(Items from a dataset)
★ ★ ★
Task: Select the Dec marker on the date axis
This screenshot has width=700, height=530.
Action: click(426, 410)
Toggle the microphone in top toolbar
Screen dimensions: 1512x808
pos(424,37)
★ ★ ★
WORK INSTRUCTION: Write every record out again, unaltered.

RESULT BELOW:
Task: Select the Dec marker on the date axis
This screenshot has width=700, height=530.
Action: click(426, 410)
Toggle the microphone in top toolbar
Screen dimensions: 1512x808
pos(424,37)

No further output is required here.